*What this task involves*: An exact copy of the listing below is required.

*Extracted records*:
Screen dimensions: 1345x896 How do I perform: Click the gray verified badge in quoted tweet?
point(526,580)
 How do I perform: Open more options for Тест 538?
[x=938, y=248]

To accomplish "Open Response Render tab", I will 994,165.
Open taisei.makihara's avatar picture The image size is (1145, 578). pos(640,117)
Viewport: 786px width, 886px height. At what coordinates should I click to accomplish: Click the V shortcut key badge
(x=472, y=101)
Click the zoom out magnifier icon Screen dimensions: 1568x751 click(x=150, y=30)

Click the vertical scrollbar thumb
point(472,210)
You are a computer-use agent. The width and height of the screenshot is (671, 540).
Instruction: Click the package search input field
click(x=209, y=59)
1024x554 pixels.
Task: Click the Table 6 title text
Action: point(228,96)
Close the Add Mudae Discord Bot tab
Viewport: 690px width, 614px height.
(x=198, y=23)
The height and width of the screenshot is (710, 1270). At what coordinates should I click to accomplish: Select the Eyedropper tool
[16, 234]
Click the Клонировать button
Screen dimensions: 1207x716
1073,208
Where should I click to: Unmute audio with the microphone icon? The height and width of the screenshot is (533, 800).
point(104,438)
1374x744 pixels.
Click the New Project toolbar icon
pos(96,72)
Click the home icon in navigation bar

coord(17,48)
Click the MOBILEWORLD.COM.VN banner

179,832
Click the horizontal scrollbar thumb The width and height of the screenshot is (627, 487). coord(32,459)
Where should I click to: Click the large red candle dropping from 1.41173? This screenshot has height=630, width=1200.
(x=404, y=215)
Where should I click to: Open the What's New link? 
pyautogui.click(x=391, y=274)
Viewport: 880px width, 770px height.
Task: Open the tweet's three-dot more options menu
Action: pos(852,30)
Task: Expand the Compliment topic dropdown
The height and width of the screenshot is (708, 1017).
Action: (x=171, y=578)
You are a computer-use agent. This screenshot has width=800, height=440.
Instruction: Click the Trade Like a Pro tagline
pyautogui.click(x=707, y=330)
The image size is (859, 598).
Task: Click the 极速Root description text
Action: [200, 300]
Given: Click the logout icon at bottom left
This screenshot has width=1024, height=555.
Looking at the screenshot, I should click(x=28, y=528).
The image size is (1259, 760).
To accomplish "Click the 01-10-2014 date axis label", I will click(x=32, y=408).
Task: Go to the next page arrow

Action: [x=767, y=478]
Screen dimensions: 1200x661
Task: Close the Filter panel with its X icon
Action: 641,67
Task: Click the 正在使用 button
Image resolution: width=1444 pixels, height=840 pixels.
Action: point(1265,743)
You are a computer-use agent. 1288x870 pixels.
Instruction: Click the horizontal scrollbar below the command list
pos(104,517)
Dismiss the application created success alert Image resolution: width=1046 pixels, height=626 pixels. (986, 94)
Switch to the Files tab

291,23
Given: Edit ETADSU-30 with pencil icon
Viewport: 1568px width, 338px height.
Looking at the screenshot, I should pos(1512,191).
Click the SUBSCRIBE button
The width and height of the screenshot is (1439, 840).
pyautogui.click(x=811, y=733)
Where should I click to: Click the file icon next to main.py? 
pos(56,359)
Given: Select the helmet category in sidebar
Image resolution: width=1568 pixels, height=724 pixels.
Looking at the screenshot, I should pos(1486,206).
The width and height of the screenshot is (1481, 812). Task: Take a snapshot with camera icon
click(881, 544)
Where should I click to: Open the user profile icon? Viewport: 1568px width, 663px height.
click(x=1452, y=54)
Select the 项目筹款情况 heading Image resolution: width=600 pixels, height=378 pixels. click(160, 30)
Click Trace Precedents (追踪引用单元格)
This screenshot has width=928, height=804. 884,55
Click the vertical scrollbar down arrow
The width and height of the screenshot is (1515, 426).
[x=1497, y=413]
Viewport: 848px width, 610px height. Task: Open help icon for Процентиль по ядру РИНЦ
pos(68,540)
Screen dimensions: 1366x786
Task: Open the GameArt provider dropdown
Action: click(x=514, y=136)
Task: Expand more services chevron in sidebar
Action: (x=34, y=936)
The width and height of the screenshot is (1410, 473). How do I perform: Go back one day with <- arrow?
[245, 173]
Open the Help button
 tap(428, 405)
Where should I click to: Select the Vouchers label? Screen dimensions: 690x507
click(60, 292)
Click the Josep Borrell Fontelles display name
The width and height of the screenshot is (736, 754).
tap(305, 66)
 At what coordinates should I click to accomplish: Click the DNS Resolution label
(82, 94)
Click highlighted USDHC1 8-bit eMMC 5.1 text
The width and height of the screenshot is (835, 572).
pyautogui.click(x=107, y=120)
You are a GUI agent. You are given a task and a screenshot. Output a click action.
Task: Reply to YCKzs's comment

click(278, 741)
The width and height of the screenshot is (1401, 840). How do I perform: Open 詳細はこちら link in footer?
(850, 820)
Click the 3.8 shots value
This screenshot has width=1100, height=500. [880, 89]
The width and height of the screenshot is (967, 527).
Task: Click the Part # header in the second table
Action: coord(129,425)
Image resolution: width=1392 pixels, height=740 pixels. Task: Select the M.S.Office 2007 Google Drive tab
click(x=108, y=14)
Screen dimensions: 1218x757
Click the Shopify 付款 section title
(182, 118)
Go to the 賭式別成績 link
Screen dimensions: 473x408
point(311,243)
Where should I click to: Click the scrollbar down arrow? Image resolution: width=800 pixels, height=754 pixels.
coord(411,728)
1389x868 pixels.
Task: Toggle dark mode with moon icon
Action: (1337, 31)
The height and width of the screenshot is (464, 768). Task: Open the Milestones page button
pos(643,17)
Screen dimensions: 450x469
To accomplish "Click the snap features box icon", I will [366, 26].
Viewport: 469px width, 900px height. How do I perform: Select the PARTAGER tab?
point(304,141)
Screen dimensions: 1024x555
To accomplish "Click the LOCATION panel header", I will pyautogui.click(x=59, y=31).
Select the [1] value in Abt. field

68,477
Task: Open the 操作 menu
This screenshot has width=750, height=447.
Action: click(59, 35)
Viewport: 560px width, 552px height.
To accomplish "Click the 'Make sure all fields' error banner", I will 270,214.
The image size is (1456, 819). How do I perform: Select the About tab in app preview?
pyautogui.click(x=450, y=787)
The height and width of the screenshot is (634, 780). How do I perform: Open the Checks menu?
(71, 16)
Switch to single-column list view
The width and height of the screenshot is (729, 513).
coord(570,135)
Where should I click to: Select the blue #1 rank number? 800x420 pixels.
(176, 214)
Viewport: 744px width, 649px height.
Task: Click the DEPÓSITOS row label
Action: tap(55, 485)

*Output for this exercise*:
Screen dimensions: 1345x896 How do I perform: Click the gray verified badge in quoted tweet?
point(526,580)
 How do I perform: Open more options for Тест 538?
[x=938, y=248]

To accomplish "Open Response Render tab", I will 994,165.
Open taisei.makihara's avatar picture The image size is (1145, 578). pos(640,117)
Viewport: 786px width, 886px height. At what coordinates should I click to accomplish: Click the V shortcut key badge
(x=472, y=101)
Click the zoom out magnifier icon Screen dimensions: 1568x751 click(x=150, y=30)

Click the vertical scrollbar thumb
point(472,210)
You are a computer-use agent. The width and height of the screenshot is (671, 540).
Instruction: Click the package search input field
click(x=209, y=59)
1024x554 pixels.
Task: Click the Table 6 title text
Action: point(228,96)
Close the Add Mudae Discord Bot tab
Viewport: 690px width, 614px height.
(x=198, y=23)
The height and width of the screenshot is (710, 1270). At what coordinates should I click to accomplish: Select the Eyedropper tool
[16, 234]
Click the Клонировать button
Screen dimensions: 1207x716
1073,208
Where should I click to: Unmute audio with the microphone icon? The height and width of the screenshot is (533, 800).
point(104,438)
1374x744 pixels.
Click the New Project toolbar icon
pos(96,72)
Click the home icon in navigation bar

coord(17,48)
Click the MOBILEWORLD.COM.VN banner

179,832
Click the horizontal scrollbar thumb The width and height of the screenshot is (627, 487). coord(32,459)
Where should I click to: Click the large red candle dropping from 1.41173? This screenshot has height=630, width=1200.
(x=404, y=215)
Where should I click to: Open the What's New link? 
pyautogui.click(x=391, y=274)
Viewport: 880px width, 770px height.
Task: Open the tweet's three-dot more options menu
Action: pos(852,30)
Task: Expand the Compliment topic dropdown
The height and width of the screenshot is (708, 1017).
Action: (x=171, y=578)
You are a computer-use agent. This screenshot has width=800, height=440.
Instruction: Click the Trade Like a Pro tagline
pyautogui.click(x=707, y=330)
The image size is (859, 598).
Task: Click the 极速Root description text
Action: [200, 300]
Given: Click the logout icon at bottom left
This screenshot has width=1024, height=555.
Looking at the screenshot, I should click(x=28, y=528).
The image size is (1259, 760).
To accomplish "Click the 01-10-2014 date axis label", I will click(x=32, y=408).
Task: Go to the next page arrow

Action: [x=767, y=478]
Screen dimensions: 1200x661
Task: Close the Filter panel with its X icon
Action: 641,67
Task: Click the 正在使用 button
Image resolution: width=1444 pixels, height=840 pixels.
Action: point(1265,743)
You are a computer-use agent. 1288x870 pixels.
Instruction: Click the horizontal scrollbar below the command list
pos(104,517)
Dismiss the application created success alert Image resolution: width=1046 pixels, height=626 pixels. (986, 94)
Switch to the Files tab

291,23
Given: Edit ETADSU-30 with pencil icon
Viewport: 1568px width, 338px height.
Looking at the screenshot, I should pos(1512,191).
Click the SUBSCRIBE button
The width and height of the screenshot is (1439, 840).
pyautogui.click(x=811, y=733)
Where should I click to: Click the file icon next to main.py? 
pos(56,359)
Given: Select the helmet category in sidebar
Image resolution: width=1568 pixels, height=724 pixels.
Looking at the screenshot, I should pos(1486,206).
The width and height of the screenshot is (1481, 812). Task: Take a snapshot with camera icon
click(881, 544)
Where should I click to: Open the user profile icon? Viewport: 1568px width, 663px height.
click(x=1452, y=54)
Select the 项目筹款情况 heading Image resolution: width=600 pixels, height=378 pixels. click(160, 30)
Click Trace Precedents (追踪引用单元格)
This screenshot has width=928, height=804. 884,55
Click the vertical scrollbar down arrow
The width and height of the screenshot is (1515, 426).
[x=1497, y=413]
Viewport: 848px width, 610px height. Task: Open help icon for Процентиль по ядру РИНЦ
pos(68,540)
Screen dimensions: 1366x786
Task: Open the GameArt provider dropdown
Action: click(x=514, y=136)
Task: Expand more services chevron in sidebar
Action: (x=34, y=936)
The width and height of the screenshot is (1410, 473). How do I perform: Go back one day with <- arrow?
[245, 173]
Open the Help button
 tap(428, 405)
Where should I click to: Select the Vouchers label? Screen dimensions: 690x507
click(60, 292)
Click the Josep Borrell Fontelles display name
The width and height of the screenshot is (736, 754).
tap(305, 66)
 At what coordinates should I click to accomplish: Click the DNS Resolution label
(82, 94)
Click highlighted USDHC1 8-bit eMMC 5.1 text
The width and height of the screenshot is (835, 572).
pyautogui.click(x=107, y=120)
You are a GUI agent. You are given a task and a screenshot. Output a click action.
Task: Reply to YCKzs's comment

click(278, 741)
The width and height of the screenshot is (1401, 840). How do I perform: Open 詳細はこちら link in footer?
(850, 820)
Click the 3.8 shots value
This screenshot has width=1100, height=500. [880, 89]
The width and height of the screenshot is (967, 527).
Task: Click the Part # header in the second table
Action: coord(129,425)
Image resolution: width=1392 pixels, height=740 pixels. Task: Select the M.S.Office 2007 Google Drive tab
click(x=108, y=14)
Screen dimensions: 1218x757
Click the Shopify 付款 section title
(182, 118)
Go to the 賭式別成績 link
Screen dimensions: 473x408
point(311,243)
Where should I click to: Click the scrollbar down arrow? Image resolution: width=800 pixels, height=754 pixels.
coord(411,728)
1389x868 pixels.
Task: Toggle dark mode with moon icon
Action: (1337, 31)
The height and width of the screenshot is (464, 768). Task: Open the Milestones page button
pos(643,17)
Screen dimensions: 450x469
To accomplish "Click the snap features box icon", I will [366, 26].
Viewport: 469px width, 900px height. How do I perform: Select the PARTAGER tab?
point(304,141)
Screen dimensions: 1024x555
To accomplish "Click the LOCATION panel header", I will pyautogui.click(x=59, y=31).
Select the [1] value in Abt. field

68,477
Task: Open the 操作 menu
This screenshot has width=750, height=447.
Action: click(59, 35)
Viewport: 560px width, 552px height.
To accomplish "Click the 'Make sure all fields' error banner", I will 270,214.
The image size is (1456, 819). How do I perform: Select the About tab in app preview?
pyautogui.click(x=450, y=787)
The height and width of the screenshot is (634, 780). How do I perform: Open the Checks menu?
(71, 16)
Switch to single-column list view
The width and height of the screenshot is (729, 513).
coord(570,135)
Where should I click to: Select the blue #1 rank number? 800x420 pixels.
(176, 214)
Viewport: 744px width, 649px height.
Task: Click the DEPÓSITOS row label
Action: tap(55, 485)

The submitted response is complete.